### Aim of the task
Return each line of the listing that follows in which the string "Collapse" can be found.

### Supplied data
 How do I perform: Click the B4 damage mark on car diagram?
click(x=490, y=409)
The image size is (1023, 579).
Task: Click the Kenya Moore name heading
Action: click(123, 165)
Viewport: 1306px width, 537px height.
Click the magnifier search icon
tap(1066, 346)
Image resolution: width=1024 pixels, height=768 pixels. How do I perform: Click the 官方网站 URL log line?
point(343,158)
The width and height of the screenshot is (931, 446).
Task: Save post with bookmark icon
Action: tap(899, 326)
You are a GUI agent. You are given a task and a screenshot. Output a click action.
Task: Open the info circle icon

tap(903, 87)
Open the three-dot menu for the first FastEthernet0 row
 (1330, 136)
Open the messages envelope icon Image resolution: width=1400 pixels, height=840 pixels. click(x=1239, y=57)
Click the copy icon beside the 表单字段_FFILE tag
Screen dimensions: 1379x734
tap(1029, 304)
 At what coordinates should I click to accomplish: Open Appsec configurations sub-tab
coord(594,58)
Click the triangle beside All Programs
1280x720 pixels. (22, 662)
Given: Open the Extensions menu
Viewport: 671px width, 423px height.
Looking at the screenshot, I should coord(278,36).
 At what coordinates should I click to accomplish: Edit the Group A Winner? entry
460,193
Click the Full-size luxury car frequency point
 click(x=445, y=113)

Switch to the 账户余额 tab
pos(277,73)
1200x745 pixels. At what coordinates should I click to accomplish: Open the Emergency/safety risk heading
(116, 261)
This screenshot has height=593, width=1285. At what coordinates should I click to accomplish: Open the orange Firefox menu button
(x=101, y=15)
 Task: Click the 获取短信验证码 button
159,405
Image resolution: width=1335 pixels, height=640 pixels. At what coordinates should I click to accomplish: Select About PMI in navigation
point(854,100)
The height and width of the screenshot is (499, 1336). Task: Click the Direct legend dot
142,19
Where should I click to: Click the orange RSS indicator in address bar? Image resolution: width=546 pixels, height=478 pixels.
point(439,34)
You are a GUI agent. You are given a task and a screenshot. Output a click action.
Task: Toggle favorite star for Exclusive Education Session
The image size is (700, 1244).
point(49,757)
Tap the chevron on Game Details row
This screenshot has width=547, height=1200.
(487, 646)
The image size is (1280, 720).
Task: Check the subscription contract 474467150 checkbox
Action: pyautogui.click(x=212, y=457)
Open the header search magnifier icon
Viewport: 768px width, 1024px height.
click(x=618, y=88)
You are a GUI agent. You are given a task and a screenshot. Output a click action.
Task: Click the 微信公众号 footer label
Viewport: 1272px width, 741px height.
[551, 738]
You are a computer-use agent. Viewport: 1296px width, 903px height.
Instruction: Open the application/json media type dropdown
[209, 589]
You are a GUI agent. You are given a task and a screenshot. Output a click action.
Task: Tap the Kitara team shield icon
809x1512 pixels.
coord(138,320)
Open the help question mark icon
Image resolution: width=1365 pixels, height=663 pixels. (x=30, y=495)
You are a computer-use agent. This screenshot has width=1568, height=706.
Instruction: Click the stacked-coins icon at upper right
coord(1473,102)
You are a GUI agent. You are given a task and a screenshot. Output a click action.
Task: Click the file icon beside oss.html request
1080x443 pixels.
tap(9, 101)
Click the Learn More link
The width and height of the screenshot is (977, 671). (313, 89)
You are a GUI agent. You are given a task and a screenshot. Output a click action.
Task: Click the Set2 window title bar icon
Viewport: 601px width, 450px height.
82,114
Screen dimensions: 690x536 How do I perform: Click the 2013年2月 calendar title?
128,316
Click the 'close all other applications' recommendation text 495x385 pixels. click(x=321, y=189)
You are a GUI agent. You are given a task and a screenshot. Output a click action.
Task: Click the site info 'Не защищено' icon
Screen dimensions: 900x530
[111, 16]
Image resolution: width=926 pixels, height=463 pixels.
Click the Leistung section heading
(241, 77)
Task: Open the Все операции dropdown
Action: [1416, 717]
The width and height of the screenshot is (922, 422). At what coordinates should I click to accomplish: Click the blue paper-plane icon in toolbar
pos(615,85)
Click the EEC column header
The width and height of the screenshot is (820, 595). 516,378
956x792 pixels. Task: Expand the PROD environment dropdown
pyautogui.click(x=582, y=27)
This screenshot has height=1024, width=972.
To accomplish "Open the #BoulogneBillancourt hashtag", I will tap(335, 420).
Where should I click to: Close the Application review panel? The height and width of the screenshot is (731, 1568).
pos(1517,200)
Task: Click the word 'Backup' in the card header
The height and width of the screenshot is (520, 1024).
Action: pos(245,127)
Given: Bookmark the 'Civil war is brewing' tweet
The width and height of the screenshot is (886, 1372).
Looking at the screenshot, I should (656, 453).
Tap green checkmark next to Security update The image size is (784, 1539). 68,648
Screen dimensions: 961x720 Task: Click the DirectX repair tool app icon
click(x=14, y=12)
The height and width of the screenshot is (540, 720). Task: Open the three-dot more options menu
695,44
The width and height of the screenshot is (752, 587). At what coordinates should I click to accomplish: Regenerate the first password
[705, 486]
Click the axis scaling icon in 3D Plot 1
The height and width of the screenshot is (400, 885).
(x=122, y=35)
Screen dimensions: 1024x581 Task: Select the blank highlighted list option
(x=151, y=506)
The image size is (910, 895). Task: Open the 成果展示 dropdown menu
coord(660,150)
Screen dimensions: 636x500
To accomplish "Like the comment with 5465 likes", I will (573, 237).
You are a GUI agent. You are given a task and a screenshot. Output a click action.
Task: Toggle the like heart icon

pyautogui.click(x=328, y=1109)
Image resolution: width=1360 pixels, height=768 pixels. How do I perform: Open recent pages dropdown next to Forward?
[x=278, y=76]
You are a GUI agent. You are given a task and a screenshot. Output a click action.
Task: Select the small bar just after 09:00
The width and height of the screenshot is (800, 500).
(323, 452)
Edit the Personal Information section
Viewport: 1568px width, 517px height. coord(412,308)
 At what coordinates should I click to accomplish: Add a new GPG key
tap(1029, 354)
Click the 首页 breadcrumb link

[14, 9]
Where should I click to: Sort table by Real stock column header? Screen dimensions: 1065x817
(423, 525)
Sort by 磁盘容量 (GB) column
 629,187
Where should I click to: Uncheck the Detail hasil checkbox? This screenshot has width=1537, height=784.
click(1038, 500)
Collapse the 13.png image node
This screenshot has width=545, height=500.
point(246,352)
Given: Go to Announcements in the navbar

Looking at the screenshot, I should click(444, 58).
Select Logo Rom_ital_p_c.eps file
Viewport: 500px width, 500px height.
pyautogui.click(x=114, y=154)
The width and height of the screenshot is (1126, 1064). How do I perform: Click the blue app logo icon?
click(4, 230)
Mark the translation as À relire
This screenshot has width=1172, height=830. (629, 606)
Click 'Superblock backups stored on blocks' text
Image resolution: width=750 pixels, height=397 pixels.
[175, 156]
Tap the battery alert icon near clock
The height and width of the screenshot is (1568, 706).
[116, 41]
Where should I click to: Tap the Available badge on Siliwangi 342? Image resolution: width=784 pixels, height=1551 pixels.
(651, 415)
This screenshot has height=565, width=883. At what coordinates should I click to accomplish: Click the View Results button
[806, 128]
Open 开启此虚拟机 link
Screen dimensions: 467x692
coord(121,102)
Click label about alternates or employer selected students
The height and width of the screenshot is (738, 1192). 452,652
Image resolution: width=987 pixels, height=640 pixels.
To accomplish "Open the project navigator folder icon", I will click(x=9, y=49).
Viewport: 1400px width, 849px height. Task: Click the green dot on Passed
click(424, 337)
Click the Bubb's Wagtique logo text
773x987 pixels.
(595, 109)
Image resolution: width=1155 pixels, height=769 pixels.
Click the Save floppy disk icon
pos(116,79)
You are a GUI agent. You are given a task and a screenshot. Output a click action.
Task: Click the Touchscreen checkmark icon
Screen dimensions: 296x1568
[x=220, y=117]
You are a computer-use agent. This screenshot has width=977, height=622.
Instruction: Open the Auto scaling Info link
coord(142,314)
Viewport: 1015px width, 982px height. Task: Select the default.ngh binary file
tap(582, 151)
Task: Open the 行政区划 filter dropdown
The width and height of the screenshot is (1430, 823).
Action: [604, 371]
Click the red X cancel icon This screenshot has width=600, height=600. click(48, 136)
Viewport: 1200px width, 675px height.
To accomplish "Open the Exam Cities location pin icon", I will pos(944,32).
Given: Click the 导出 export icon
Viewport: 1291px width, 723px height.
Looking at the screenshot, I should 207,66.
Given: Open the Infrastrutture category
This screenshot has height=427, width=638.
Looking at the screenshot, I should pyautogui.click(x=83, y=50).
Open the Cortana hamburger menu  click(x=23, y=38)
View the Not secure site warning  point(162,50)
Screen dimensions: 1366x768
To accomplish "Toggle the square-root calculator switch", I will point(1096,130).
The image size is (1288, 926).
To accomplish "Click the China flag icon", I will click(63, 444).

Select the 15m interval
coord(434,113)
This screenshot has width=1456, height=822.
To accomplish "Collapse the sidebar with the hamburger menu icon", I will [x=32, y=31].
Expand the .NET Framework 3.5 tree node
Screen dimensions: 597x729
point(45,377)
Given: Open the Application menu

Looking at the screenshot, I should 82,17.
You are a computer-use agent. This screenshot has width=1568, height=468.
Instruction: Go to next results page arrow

### The completed task
Collapse the 13.png image node
To accomplish "Collapse the sidebar with the hamburger menu icon", I will [x=32, y=31].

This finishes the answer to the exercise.